Le truppe italiane vennero affidate al comando del generale Luigi Cadorna, rigido ed ostile. Le truppe vennero schierate sia in trentino che sull'altopiano del carso
Battaglie in Trentino e Carso
Trentino: la guerra in trentino era combattuta da alpini, assunse le caratteristiche di una guerra pre-moderna con inverni molto rigidi. nel giugno del 1916 gli italiani riuscirono a fermare gli austriaci che lanciarono la cosiddetta spedizione punitiva.
Altopiano del Carso.
Guerra moderna di trincee, le principali (ben 12) battaglie si svolsero sul fiume Isonzo e sono molte. Durante la sesta battaglia riuscirono a prendere Gorizia ma non a dare all'Austria la disfatta ufficiale. Questi continui tentativi di sfondamento del fronte avevano provocato la perdita di migliaia di italiani.
Accuse e dichiarazioni di guerra
Ancora l'Italia non aveva dichiarato guerra alla Germania e venne accusata dagli alleati di condurre una guerra privata al solo fine di acquistare territorio. Salandra venne accusato di doppio gioco e nell'agosto del 16 dopo le sue dimissioni i si dichiarò guerra alla Germania.
Disfatta di Caporetto
Il primo attacco della Germania consisteva in un'offensiva nella zona di Caporetto con la tattica dell'infiltrazione. A Cadorna giorni prima era giunta una voce ma non ci fece caso. Nell'ottobre del 1917 quindi l'esercito italiano venne preso totalmente alla sprovvista. Né il generale Badoglio né Cadorna risultarono all'altezza della situazione le truppe italiane dopo una grande disfatta furono costrette a ritirarsi. L'esercito austro tedesco si insediò perciò nei territori circostanti facendo razzie di cibo. Il generale Cadorna dette la colpa alle truppe accusandole di uno sciopero militare.

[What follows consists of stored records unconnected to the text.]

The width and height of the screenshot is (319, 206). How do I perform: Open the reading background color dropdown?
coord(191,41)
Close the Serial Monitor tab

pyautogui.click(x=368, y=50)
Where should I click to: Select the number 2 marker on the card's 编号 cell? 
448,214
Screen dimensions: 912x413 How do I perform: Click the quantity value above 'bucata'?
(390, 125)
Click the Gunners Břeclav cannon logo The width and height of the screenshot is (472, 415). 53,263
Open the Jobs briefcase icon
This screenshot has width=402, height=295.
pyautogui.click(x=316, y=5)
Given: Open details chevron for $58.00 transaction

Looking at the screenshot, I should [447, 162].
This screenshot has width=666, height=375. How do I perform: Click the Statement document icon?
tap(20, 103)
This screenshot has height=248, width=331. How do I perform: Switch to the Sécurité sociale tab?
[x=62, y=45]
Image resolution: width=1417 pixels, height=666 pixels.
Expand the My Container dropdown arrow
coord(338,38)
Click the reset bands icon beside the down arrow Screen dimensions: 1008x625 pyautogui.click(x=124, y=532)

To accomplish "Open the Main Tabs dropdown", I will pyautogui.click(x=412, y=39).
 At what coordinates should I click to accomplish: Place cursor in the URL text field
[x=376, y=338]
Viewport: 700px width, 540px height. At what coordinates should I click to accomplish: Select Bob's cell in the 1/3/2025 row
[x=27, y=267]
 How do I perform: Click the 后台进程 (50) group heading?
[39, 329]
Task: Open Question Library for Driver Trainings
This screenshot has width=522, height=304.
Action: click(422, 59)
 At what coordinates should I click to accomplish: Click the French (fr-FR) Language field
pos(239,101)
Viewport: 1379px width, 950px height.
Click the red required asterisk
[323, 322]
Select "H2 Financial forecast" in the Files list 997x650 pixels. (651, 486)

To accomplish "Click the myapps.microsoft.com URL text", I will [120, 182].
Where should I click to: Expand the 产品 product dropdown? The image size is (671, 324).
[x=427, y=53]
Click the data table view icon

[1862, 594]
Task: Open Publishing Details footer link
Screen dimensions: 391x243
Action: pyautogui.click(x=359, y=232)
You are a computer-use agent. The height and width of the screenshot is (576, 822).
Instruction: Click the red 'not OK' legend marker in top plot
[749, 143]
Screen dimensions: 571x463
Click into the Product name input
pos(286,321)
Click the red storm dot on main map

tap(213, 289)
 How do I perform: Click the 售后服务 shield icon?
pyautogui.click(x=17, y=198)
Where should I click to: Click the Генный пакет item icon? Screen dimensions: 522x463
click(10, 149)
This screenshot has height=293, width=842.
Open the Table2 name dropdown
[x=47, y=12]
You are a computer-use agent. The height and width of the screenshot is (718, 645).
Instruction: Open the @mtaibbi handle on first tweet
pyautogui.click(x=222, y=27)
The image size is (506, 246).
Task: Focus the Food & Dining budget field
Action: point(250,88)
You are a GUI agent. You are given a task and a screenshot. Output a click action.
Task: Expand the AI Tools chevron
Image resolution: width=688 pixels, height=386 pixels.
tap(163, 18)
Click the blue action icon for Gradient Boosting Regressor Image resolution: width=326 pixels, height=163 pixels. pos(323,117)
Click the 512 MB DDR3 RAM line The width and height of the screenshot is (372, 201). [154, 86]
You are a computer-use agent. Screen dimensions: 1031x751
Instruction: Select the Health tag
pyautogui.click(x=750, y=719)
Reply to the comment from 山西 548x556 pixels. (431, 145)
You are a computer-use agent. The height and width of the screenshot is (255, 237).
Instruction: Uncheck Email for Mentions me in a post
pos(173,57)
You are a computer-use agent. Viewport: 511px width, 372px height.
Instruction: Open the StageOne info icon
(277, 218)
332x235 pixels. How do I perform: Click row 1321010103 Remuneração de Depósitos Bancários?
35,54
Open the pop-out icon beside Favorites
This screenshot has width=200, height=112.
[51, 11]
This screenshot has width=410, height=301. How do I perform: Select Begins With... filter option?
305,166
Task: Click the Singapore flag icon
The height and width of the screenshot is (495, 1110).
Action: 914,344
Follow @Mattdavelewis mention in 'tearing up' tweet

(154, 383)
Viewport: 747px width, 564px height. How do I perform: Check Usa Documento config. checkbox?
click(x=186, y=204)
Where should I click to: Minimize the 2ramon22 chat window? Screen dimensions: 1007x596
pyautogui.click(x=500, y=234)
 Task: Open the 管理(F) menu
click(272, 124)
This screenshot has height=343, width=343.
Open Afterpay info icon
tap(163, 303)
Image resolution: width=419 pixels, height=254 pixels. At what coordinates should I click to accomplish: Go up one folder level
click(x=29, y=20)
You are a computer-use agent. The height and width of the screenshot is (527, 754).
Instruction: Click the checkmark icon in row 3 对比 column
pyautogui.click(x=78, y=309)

Cambio di comando e vittoria finale
Dopo l'esonero di Cadorna arrivò il generale Armando Diaz. Vittorio Emanuele orlando prese il potere. I socialisti rimasero delle loro idee. Altri cambiarono idea pensando che dopo caporetto quella sarebbe diventata la guerra di tutti gli italiani. Si temeva inoltre che in una situazione di crisi come quella potevano tornare al potere i giolittiani.
Vittorio Emanuele Orlando capì e tentò di risollevare le condizioni interne dell'Italia, mentre Diaz si limitava a difendersi agli attacchi degli austriaci sul Piave. Con l'avanzare del tempo però l'esercito austro-tedesco risultava sfinito e nell'ottobre del 18 nella regione di vittorio veneto Diaz fa scontrare le sue truppe con quelle avversarie che dovettero disgregarsi. Il 4 novembre l'Austria uscì dalla guerra, vinta dall'Italia.
Domande da interrogazione
- Qual è stato il ruolo del generale Luigi Cadorna nel comando delle truppe italiane?
- Quali furono le caratteristiche delle battaglie in Trentino e sul Carso?
- Quali furono le conseguenze della disfatta di Caporetto per l'esercito italiano?
- Come cambiò la situazione militare e politica dopo il cambio di comando da Cadorna a Diaz?
Il generale Luigi Cadorna, noto per il suo atteggiamento rigido e ostile, fu incaricato del comando delle truppe italiane, schierate sia in Trentino che sull'altopiano del Carso.
Le battaglie in Trentino, combattute da alpini, assunsero tratti di guerra pre-moderna, mentre sul Carso si svolsero 12 battaglie di trincea, tra cui la sesta battaglia che portò alla conquista di Gorizia, senza però infliggere una disfatta definitiva all'Austria.
La disfatta di Caporetto, avvenuta nell'ottobre del 1917, colse l'esercito italiano di sorpresa e portò a una ritirata disastrosa, con il generale Cadorna che attribuì la colpa alle truppe, accusandole di uno sciopero militare.
Dopo l'esonero di Cadorna, il generale Armando Diaz assunse il comando e, con il supporto di Vittorio Emanuele Orlando, si concentrò sulla difesa. Con il tempo, l'esercito austro-tedesco si rivelò sfinito, portando alla vittoria italiana e all'uscita dell'Austria dalla guerra il 4 novembre 1918.